St. Luke’s is a staunchly built rectangular brick structure with a steep pitched roof and a heavy, square tower, of three stages, at the western end. The coping of the eastern gable is curiously stepped in a way that suggests Dutch or Flemish influence. The general appearance is that of a rural English village church that might have been transplanted to its new environment. There is little in its contour, proportions or detail that savours of Renaissance inspiration, then dominant in England, but rather does it smack of the old English Gothic feeling that characterised many of the sixteenth century structures, when the Gothic spirit was really decadent but still strong enough to retain certain well defined traditional features. The side walls are strengthened and divided into bays by buttresses and the pointed arch is retained above the twin lancet windows. The mullions of these windows and of the east window, with its unusual combination of round arch and pointed arch sections, are substantially constructed of bricks.

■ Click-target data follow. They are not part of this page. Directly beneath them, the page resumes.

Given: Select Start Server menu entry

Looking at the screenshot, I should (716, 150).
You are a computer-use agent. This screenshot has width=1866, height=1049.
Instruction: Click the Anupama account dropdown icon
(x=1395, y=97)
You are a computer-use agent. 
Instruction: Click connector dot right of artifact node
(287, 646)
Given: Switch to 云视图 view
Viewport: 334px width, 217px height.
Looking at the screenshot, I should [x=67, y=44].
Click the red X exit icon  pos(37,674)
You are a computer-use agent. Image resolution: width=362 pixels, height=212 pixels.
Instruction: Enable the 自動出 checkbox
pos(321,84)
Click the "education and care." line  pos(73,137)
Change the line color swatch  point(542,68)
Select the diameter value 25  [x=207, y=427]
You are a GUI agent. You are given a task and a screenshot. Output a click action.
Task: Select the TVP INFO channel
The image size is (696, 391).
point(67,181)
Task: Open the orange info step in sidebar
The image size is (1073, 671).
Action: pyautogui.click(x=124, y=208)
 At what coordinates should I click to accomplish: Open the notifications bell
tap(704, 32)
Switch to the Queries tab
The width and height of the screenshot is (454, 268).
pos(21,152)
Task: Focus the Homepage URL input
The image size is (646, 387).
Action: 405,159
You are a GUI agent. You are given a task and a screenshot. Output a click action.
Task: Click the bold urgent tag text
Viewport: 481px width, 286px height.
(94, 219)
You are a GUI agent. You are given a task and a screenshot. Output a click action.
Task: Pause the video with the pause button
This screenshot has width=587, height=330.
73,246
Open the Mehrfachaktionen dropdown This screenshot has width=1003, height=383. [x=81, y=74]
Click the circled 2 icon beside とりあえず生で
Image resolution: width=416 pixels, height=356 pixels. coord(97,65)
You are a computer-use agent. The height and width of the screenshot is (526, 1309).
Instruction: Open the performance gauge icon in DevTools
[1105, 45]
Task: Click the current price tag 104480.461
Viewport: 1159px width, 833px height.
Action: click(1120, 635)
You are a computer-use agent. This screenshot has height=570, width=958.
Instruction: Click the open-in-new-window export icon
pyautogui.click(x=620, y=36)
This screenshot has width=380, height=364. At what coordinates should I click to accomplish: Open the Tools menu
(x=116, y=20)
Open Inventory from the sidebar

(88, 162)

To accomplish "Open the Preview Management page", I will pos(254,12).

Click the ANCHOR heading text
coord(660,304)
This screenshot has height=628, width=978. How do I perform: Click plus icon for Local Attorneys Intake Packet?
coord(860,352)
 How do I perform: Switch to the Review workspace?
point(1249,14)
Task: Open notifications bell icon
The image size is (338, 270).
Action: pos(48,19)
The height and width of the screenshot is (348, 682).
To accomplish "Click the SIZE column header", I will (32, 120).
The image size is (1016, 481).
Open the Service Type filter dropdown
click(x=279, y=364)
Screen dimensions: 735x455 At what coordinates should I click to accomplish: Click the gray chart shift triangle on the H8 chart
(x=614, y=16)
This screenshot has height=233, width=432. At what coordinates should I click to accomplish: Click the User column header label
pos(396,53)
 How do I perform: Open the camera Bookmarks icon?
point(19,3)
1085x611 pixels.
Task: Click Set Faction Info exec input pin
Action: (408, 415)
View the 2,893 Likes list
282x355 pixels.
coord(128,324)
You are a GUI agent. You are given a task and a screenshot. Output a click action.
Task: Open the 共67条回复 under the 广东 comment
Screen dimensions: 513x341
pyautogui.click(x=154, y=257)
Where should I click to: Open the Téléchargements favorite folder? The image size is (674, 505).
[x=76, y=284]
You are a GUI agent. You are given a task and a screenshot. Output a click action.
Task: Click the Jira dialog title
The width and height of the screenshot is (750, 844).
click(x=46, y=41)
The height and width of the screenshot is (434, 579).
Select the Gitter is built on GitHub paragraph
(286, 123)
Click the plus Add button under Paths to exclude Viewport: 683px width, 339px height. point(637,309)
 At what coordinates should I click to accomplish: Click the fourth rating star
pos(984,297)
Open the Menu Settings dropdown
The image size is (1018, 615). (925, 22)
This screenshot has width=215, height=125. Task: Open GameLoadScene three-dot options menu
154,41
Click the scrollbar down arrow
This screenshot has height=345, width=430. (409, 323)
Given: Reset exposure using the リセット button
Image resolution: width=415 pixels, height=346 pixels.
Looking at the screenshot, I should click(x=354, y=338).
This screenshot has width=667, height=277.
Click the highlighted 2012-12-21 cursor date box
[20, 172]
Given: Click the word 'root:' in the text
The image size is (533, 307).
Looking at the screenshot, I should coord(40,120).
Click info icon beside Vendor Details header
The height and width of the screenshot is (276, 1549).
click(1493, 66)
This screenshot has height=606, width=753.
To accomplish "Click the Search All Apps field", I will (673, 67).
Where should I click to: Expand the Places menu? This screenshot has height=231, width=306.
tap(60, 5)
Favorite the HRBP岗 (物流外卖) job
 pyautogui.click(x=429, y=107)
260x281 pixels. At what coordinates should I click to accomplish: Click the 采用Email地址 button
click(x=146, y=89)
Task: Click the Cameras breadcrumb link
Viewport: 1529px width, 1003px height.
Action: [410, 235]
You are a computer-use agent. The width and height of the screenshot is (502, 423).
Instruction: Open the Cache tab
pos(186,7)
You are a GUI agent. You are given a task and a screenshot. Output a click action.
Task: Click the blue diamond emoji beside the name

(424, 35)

The one particular in which Renaissance influence is visible is the use of quoins instead of buttresses to stiffen the tower corners. The round arched door is almost Norman in character. Within, the walls are plastered above the wainscot and the ceiling is a single barrel vault.
St. Peter’s, New Kent County, presents the same general contour so that a family resemblance is unmistakable but it is less felicitous in all its details. The tower is pierced by such large arched openings in front and at the sides that it appears to stand on legs and to have no particular connexion with the ground. There are no buttresses to support the walls, the windows are rectangular with flat-arched lintels and are filled with sashes. While venerable and interesting, St. Peter’s can scarcely be regarded as in any way architecturally so satisfying as St. Luke’s is. How much of this lack of charm is due to so-called “restoration” and “improvements,” it would be hard to say, for want of sufficiently specific data.
One of the earliest structures to show a distinctly Renaissance feeling, a suggestive precursor of the Georgian buildings that soon followed, was Bruton Parish Church at Williamsburg, completed in 1715. Here for the first time may be seen the cruciform plan, often met with in other Virginia churches, sometimes of Latin, sometimes of Greek outline. It is curious that this feature, which belongs peculiarly to edifices of Gothic provenance, should make its first appearance in a structure of Renaissance inspiration. The pitch of the roof is steep and this fact, along with the cruciform plan, gives the contour a partly Gothic character. All else is of Renaissance affinities.
ST. LUKE’S CHURCH, SMITHFIELD, VA. 1632.